Operation ΜΗΝΙΣ is in the books. Most of the nine students who stuck it out have done extraordinary things. Seven of the nine made some kind of A, and I sincerely believe that they would have those A’s no matter how the course was being assessed, but that at least four of them wouldn't have had A's if the course had been delivered in a traditional way. What I see in these students' work is what I can only describe as a “situated” attitude about ancient Athens that far exceeds anything I’ve ever seen in even the best students in this course previous to it being turned into Operation ΜΗΝΙΣ.

The easiest way to characterize that attitude is by describing their ability to make connections between texts. In the traditional version of the course, year after year I’ve lectured until I’m blue in the face about how Thucydides and Sophocles are talking about the same problems in pre-Peloponnesian-War Athens, but the exam essays answering the question "How are Thucydides' and Sophocles' views of Athens similar?" always came back in the form of a laundry list. I never managed to get students to think about it like a classicist until I had Aeschylus, grandson of that Aeschylus, introduce my students’ avatars to the grand-daughters of Pericles.

And the way I see this difference is in a trivial little mechanic I used for the very first time: team annotation. The texts for the course are all on Google Docs (all public domain), and the operation team earned Hellenism Points every time they commented on the text. Casually, at the end of the course, they drew connections between Plato and Homer, Aristophanes and Thucydides in those little comments that were hardly bigger than tweets, and then they shared those insights with their individual character-teams as they deliberated on what action to take in 399 BCE without even realizing that they had absorbed an understanding of ancient Greek culture far more nuanced than that of the A-students of past years.

I think that’s because they knew they needed to use the intel in these texts to figure out how to meet the challenges their characters face in ancient Athens.
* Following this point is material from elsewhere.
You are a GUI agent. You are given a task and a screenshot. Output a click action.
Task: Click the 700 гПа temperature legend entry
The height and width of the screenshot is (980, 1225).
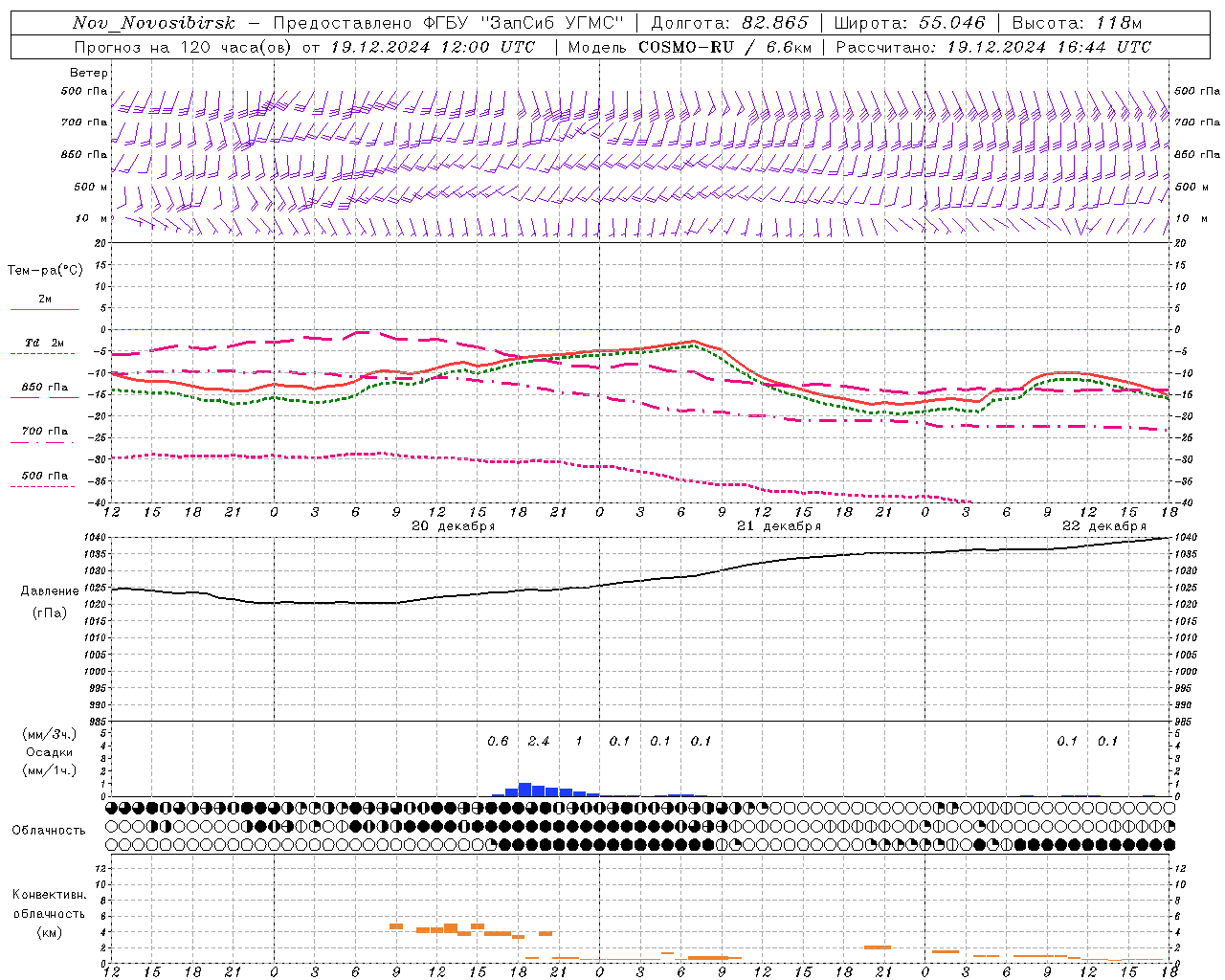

At the end of the operation, they were trapped inside Plato’s head as he tried to figure out how to deal with the death of Socrates. The ΜΗΝΙΣ operatives had to figure out how to help him, by explaining to him why he wrote what he wrote. They couldn't have done that unless they understood how he agrees with Thucydides and Euripides about the reasons for Athens doing things like killing Socrates.

Their final exam--their final boss fight--was of course to justify, on the basis of everything they’ve read and “seen,” their characters’ votes to convict or acquit that same Socrates. And when they did that justification, to my great joy, they voted as Athenians. That is, they achieved the learning objectives of Classics and Ancient Mediterranean Studies 1101.